O cristianismo é visto, em muitos círculos intelectuais, como uma forma de superstição, a ser evitada. Nestes ambientes, um cristão é visto como alguém que abriu mão da razão, logo, perigoso para a ciência e para o pensamento. Ser visto assim é uma pressão muito grande. A tentação ao silêncio é forte. Por isto, é como se Paulo nos dissesse: “não se envergonhe do Evangelho porque é o poder de Deus para a salvação de todo aquele que crê”, seja ele bem ilustrado ou pouco letrado. Bem ilustrados e pouco letrados só conhecerão este poder de Deus se o Evangelho lhes for anunciado, mesmo que sob vaia (1Coríntios 1.18-21).
A outra razão é social. O cristianismo é uma religião de alta moralidade. Seus padrões são tão elevados que são considerados inalcançáveis, por aqueles que só conhecem a sua superfície. Para muitos em nossa sociedade, ser cristão é renunciar a vida e a liberdade. Abre-se, por exemplo, uma revista popular para adolescentes e ali não se encontra nenhuma moral, a não ser esta: cada um deve fazer com o seu corpo o que lhe der vontade ou cada um deve fazer com a sua vontade o que o corpo pede. Para muitos, ser cristão é abrir mão do enriquecimento ilícito, é não subir tendo o próximo como trampolim. Para muitos, o cristão ignora a natureza humana, só sobrevive quem for lobo do outro. A pressão é grande sobre o cristão.
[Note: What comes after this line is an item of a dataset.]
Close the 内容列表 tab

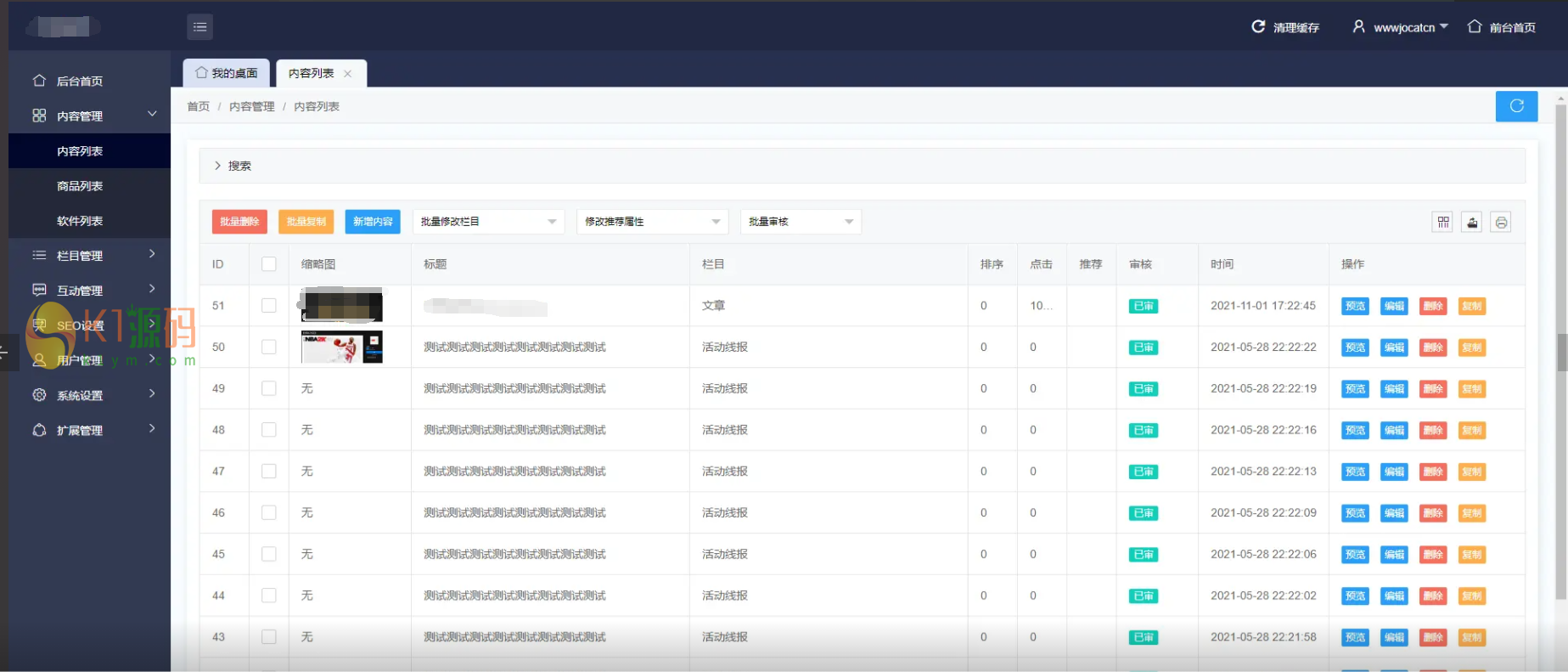(x=348, y=74)
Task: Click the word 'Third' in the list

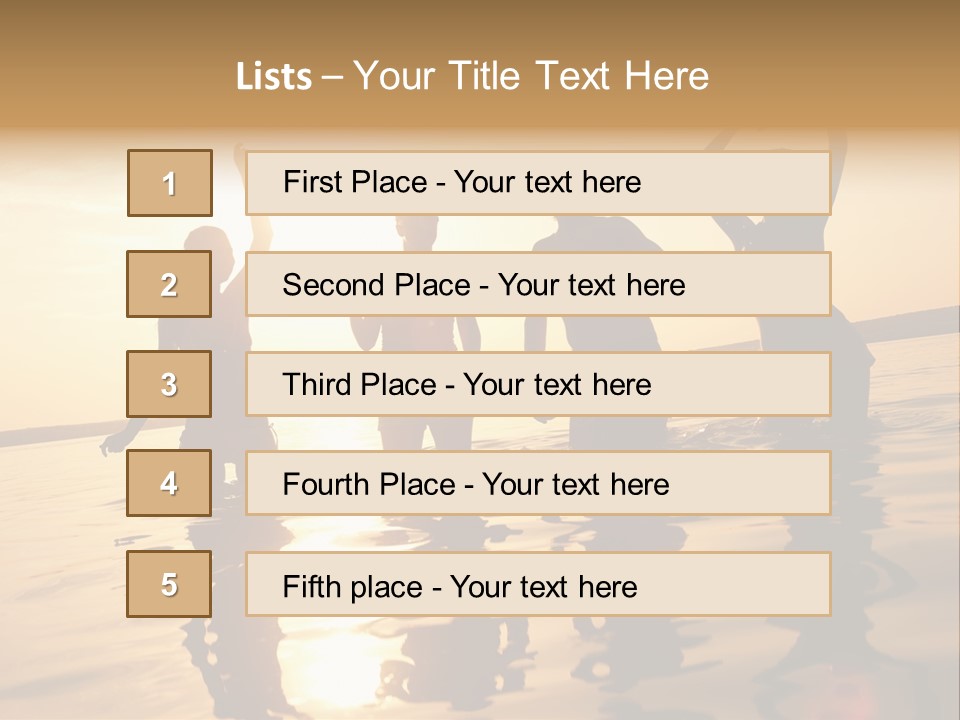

Para aquele que tem fé é grande a tentação de ficar anônimo neste ambiente hostil (1João 2.15-17).
NÃO SE ENVERGONHA DO EVANGELHO QUEM NÃO ENVERGONHA O EVANGELHO
Envergonhar o Evangelho é uma possibilidade. Alguns o faziam. Paulo desejava que isto jamais acontecesse com ele. Envergonha o Evangelho quem envergonha a Cristo, negando a fé nEle, por atos e palavras. Neste sentido, o maior inimigo do cristão, para que o Evangelho avance, é o próprio cristão. Temos problemas com as palavras, mas nosso verdadeiro campo de vergonha é o gesto. É a ação, quando esta contradiz o que falamos. Envergonhar o Evangelho é dar um nó na Bíblia, porque nela estão todas as advertências quanto ao abismo. O Evangelho não pode ser uma coisa e o evangélico outra. O Evangelho é o poder de Deus para a salvação. O evangélico deve viver sob este poder.
Quem não se envergonha do Evangelho e não envergonha o Evangelho não é envergonhado por Jesus Cristo. Evangelho é vida. Quando queremos transformá-lo em outra coisa, nós o defraudamos. Um Evangelho defraudado não é Evangelho. Um Evangelho feito de palavras, na pregação e no louvor, não é Evangelho. Um cristão que defrauda o Evangelho não é cristão. Ele não passará pelo crivo de Cristo (Mateus 25.34-40). Um cristão que envergonha o Evangelho não é um cristão, porque não é um cristão aquele que aprendeu uma seqüência de palavras sobre o Evangelho (Lucas 9.26). Permaneçamos em Jesus (1João 2.28-29). Um cristão é aquele que recebe o poder de Deus para a salvação e o dom de Deus para a fidelidade. Não envergonhamos o Evangelho quando vivemos pelo poder de Deus (2Timóteo 1.7-10).